SCARPA Phantom Tech Boot Review

SCARPA Phantom Tech

This is the 3rd incarnation of the Phantom Boot that I have used, with 4 models having been offered by SCARPA now, over the years. The first being the snazzy red and yellow ones (I never actually used those), then the popular and durable Phantom Guide, followed by the light and comfortable but not so durable Phantom Tech and then this most recent version of the Phantom Tech, which is light, durable, warm, nimble and generally exceedingly good (sorry, I’ve spoilt the surprise).

Steep ice with the Phantom Tech – Crack Baby WI6 Kandersteg (Photo Danny Uhlmann)

SCARPA say: “The Phantom Tech is a super light, technically precise, gaitered boot for cold weather mountaineering and ice climbing.”

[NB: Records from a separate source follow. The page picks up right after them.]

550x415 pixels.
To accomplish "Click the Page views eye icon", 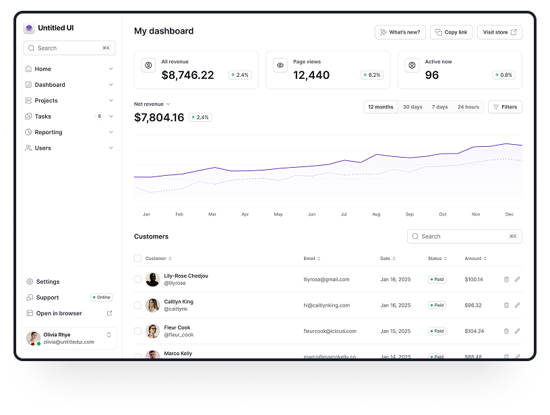I will pos(280,65).

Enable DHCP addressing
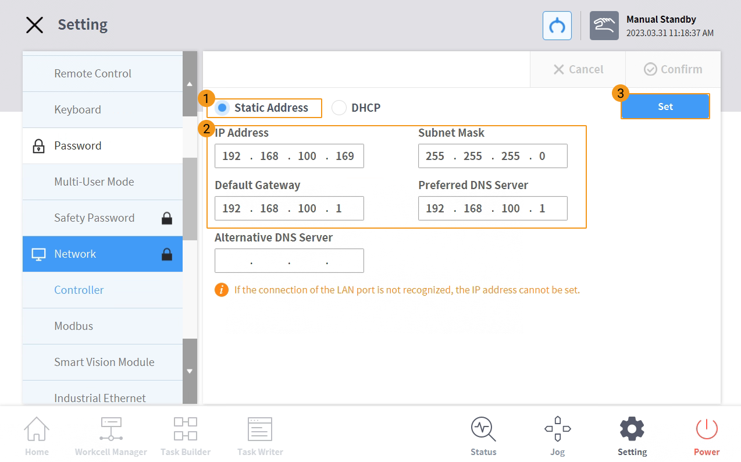coord(339,108)
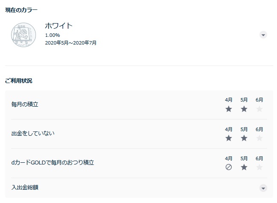Expand the current color details arrow
The width and height of the screenshot is (277, 203).
(263, 35)
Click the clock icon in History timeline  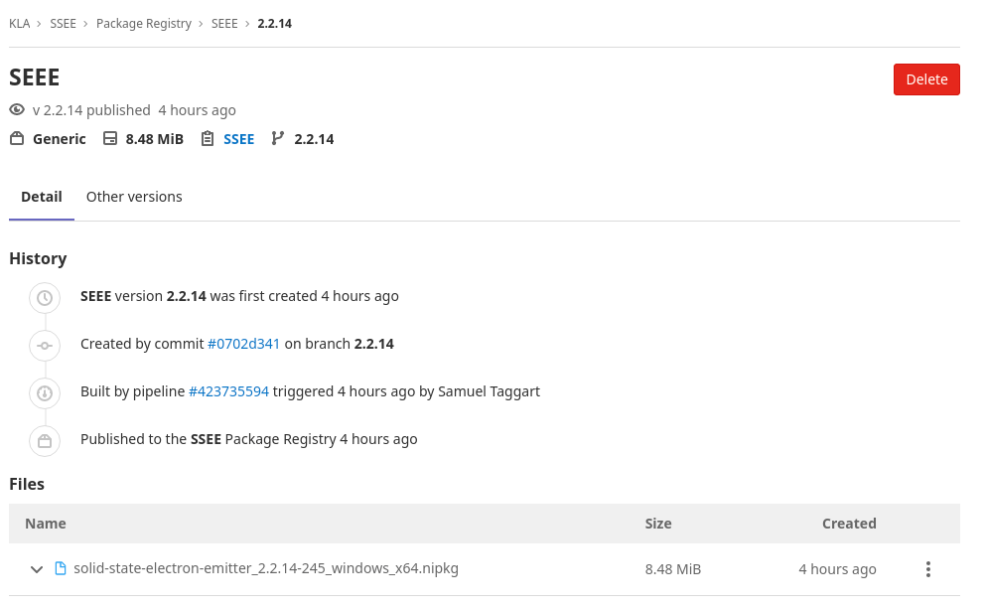pos(45,298)
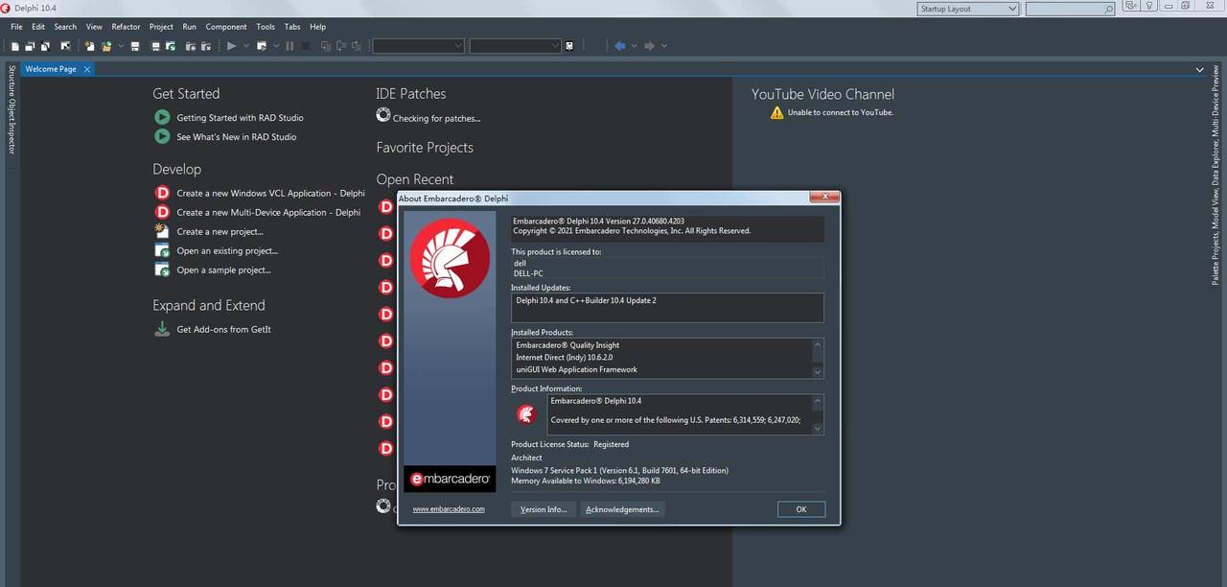Screen dimensions: 1227x587
Task: Open the www.embarcadero.com link
Action: [449, 509]
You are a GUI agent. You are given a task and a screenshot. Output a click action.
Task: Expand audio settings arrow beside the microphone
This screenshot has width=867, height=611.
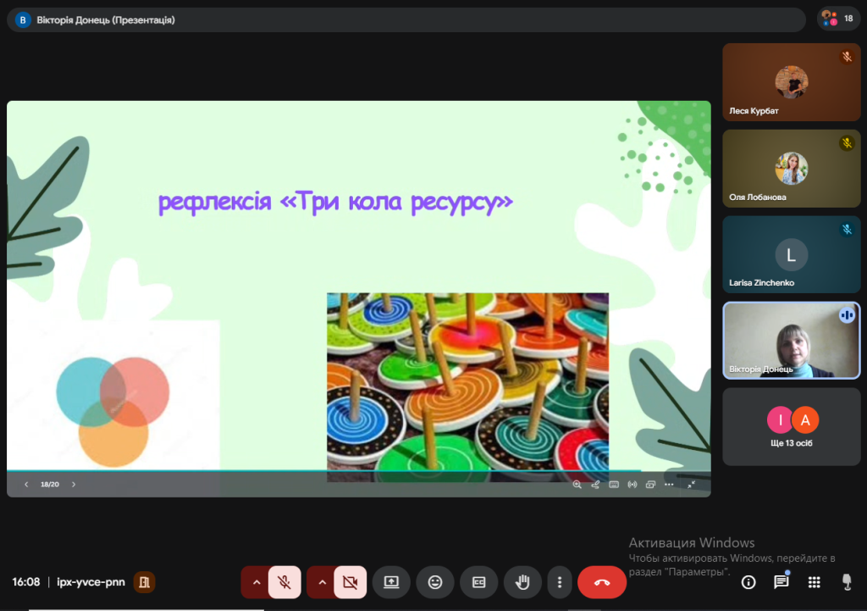pyautogui.click(x=257, y=582)
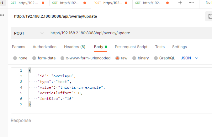Choose x-www-form-urlencoded body type
The width and height of the screenshot is (212, 137).
[62, 58]
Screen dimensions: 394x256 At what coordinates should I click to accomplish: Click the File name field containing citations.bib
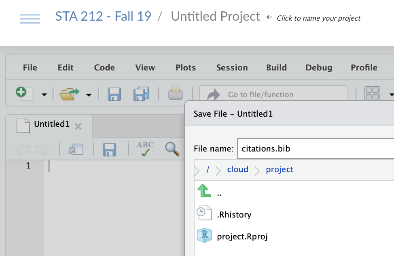(x=316, y=149)
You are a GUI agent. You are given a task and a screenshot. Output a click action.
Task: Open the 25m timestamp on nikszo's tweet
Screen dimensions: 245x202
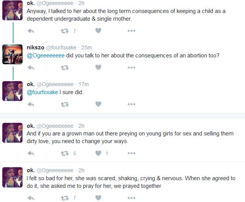(x=87, y=47)
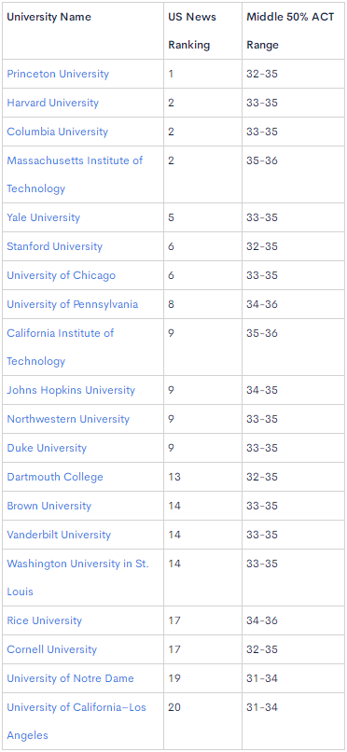Open Washington University in St. Louis link
347x752 pixels.
click(x=77, y=578)
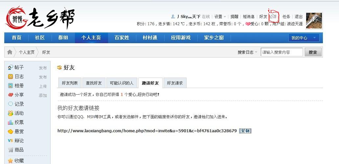Viewport: 339px width, 164px height.
Task: Click the 投票 chart icon
Action: pyautogui.click(x=11, y=122)
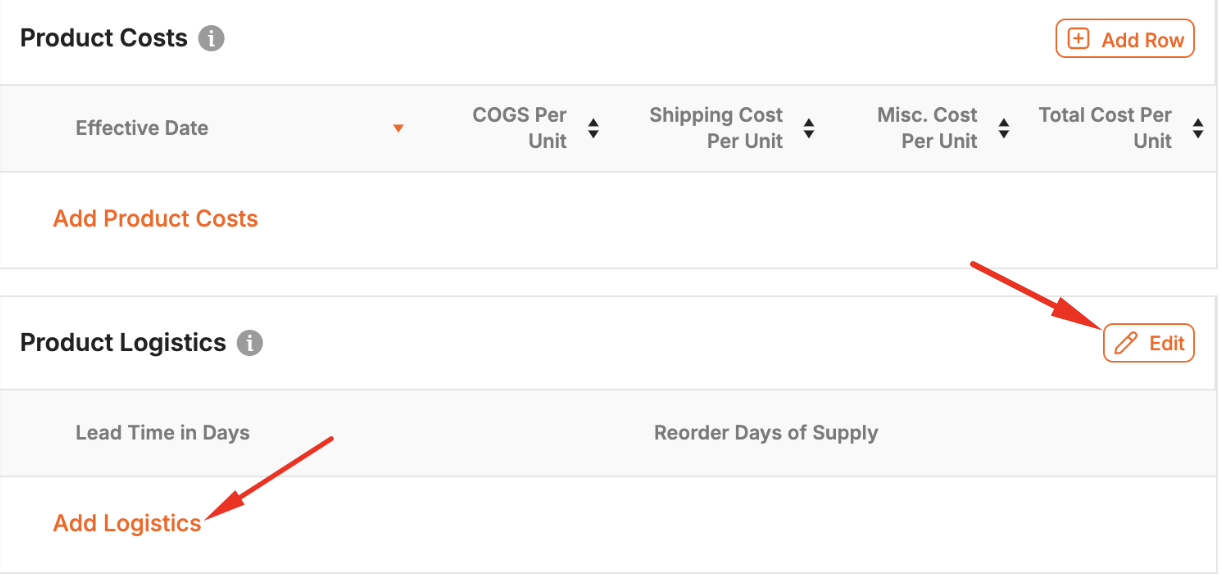Sort by Total Cost Per Unit arrows
Screen dimensions: 1222x578
[x=1198, y=128]
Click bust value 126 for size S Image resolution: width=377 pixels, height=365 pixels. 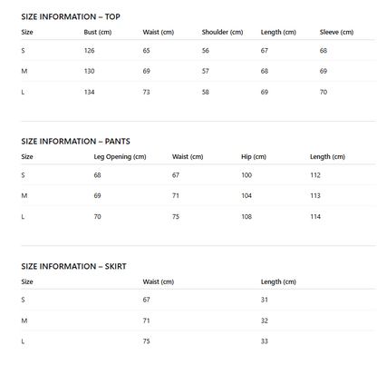pyautogui.click(x=89, y=51)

Light and precise for technical mixed cragging

The first generation Phantom Tech was an excellent boot to walk and climb in but experienced a catalogue of durability issues. Firstly the sole wore out very quickly. Mine wore out and had to be replaced after 15 days guiding in Scotland in Winter. The zip also split on both boots. With that in mind, I was starting to think that lighter is not always right and despite initial very positive vibes from the current Phantom Tech, I wanted to make sure they had been thoroughly tested before I wrote the review. So this is a long term test of around 18 months of use in the European Alps, either whilst working as a mountain guide on a variety of terrain or ice and mixed climbing with friends.

Warm, supportive, durable. An ascent of the Nollen Spur on the Monch North Face in February 2021.

So what have I used the boots for? Technical north faces, steep and not so steep icefalls, mixed climbing and dry tooling, long hut approach hikes, ski in and ski out alpinism (boots in pack), general alpinism and mixed ridges. Basically a lot of rock, ice and snow – precisely what they have been designed for.

Turfy mixed climbing on Gemsfluh North face (Photo Jon Bracey)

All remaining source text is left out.